Why use data processing?

Many a-times the value of correlation derived from the primary data is ‘perfect’, i.e 1 or -1. A Pearson correlation coefficient value of 1 or -1 signifies that there is an existence of a perfect positive or negative relationship between two variables. In the primary research, data is based on human perception of issues. Due to the presence of randomness and biases in human behaviour, a perfect correlation between the two variables is practically impossible. Some of the reasons for this bias include:

  • Acquiescence or Friendliness bias: giving response just for completing the survey,
  • Social desirability or Acceptability bias: answers of sensitive or personal questions based on social-desirability,
  • Habituation bias: the same answer to similarly worded questions, or
  • Sponsor bias: influence of answer from the reputation or mission of the researcher.

Hence, there is a need to reduce or increase the correlation value. This is done through data processing.

What is the procedure of data processing?

In order to process the dataset, it is initially recommended to check the Pearson correlation coefficient value in the MS Excel before processing the dataset with any other software for analysis.

Step 1: Determining the correlation value

Apply the Pearson correlation coefficient formulae and determine the value of linkage between the variables:

Formula = PEARSON(Array 1, Array 2)

OR

Formula = PEARSON(Dependent variable array, Independent variables array)

For example: following the above-stated example, the Pearson value for the women leadership (dependent variable) and other independent variables is computed as shown below.

Pearson Coefficient Value computation in MS Excel
Figure 1: Pearson Coefficient Value computation in MS Excel

Step 2: Changing values of multiple independent variables

Note: In the case of many independent variables fix the dependent variable array and change the independent variable column by using $ as shown below.

Pearson Coefficient value
Figure 2: Pearson Coefficient value

Now, drag the cursor from the extreme right corner towards other independent variables. Pearson coefficient value for each of the linkage is shown in the below figure.

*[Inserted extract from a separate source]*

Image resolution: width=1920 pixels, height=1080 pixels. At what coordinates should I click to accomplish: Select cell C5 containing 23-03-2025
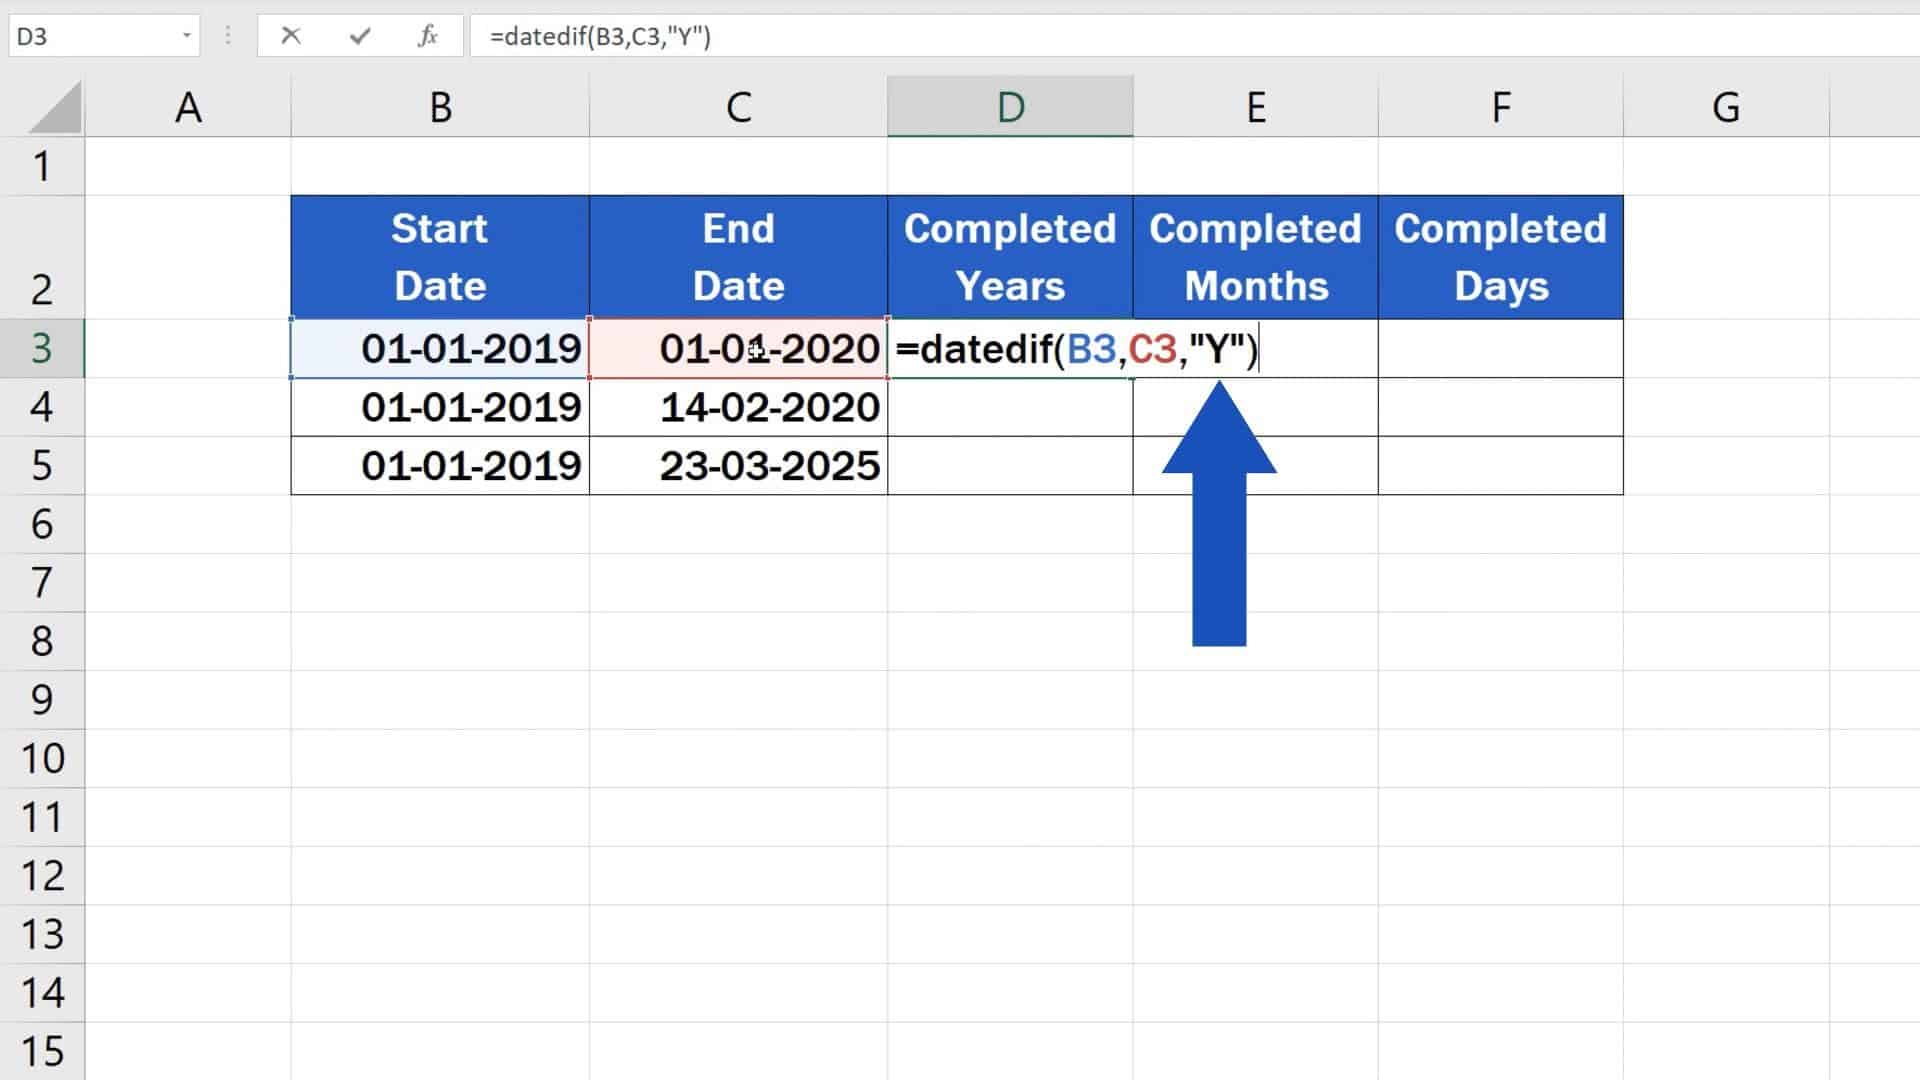738,465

Computed correlation coefficient values of all independent variables
Figure 3: Computed correlation coefficient values of all independent variables

As the above figure shows that the value of 1st (Personality of a leader) is 0.029, 2nd (individual needs of a leader) is approximately -0.066, and 4th variable (confidence and courage of leader) is -1. While value for 3rd variable (competence of leader) is too high i.e. 1. Thus data processing needs to be done for these 4 variables while 5th variable (creativity and initiative ability of a leader) linkage is appropriate.

Step 3: Processing the data

Case 1 (a): When the coefficient value is less than the moderate positive relationship value i.e. r < |0.5|

Figure 3 above shows that there is a very large difference between the values of dependent and independent variables, like 5 and 1, or 4 and 1. In order to reduce this difference replace some of the observation values of the independent variable with the value close to the dependent variable’s. For example, in case of 3rd row and B column, the dependent variable value is 5 while the independent variable value is 1 (figure 3), thus, 1 is replaced by 4 to reduce the difference (figure 4 below).

When these values are changed, the coefficient automatically changes. This process is repeated until at least 0.5 value of Pearson coefficient is derived.

Modified correlation coefficient results showing a positive relationship
Figure 4: Modified correlation coefficient results showing a positive relationship

This process is repeated for other independent variables that have a correlation value less than |0.5|.

Case 1 (b): When the coefficient value is less than the moderate negative relationship value i.e. r < |0.5|

On the other hand, when the correlation coefficient value is negative, i.e. less than 0 then two variables are said to be negatively correlated. To improve this correlation, increase the difference between the variables. This is done by identifying the independent variable observation, which is same or close to dependent observation value, and replacing it with the value which would increase the difference between the variables.

For example, Correlation coefficient value of the second variable (Individual needs of a leader) is -0.06. Difference between the observations of 6th row and C column is less i.e. dependent variable value 4 while the independent variable value is 5. Now, to increase the difference, 5 is replaced by 1. This would reduce the correlation between the variables. The result is now 0.63.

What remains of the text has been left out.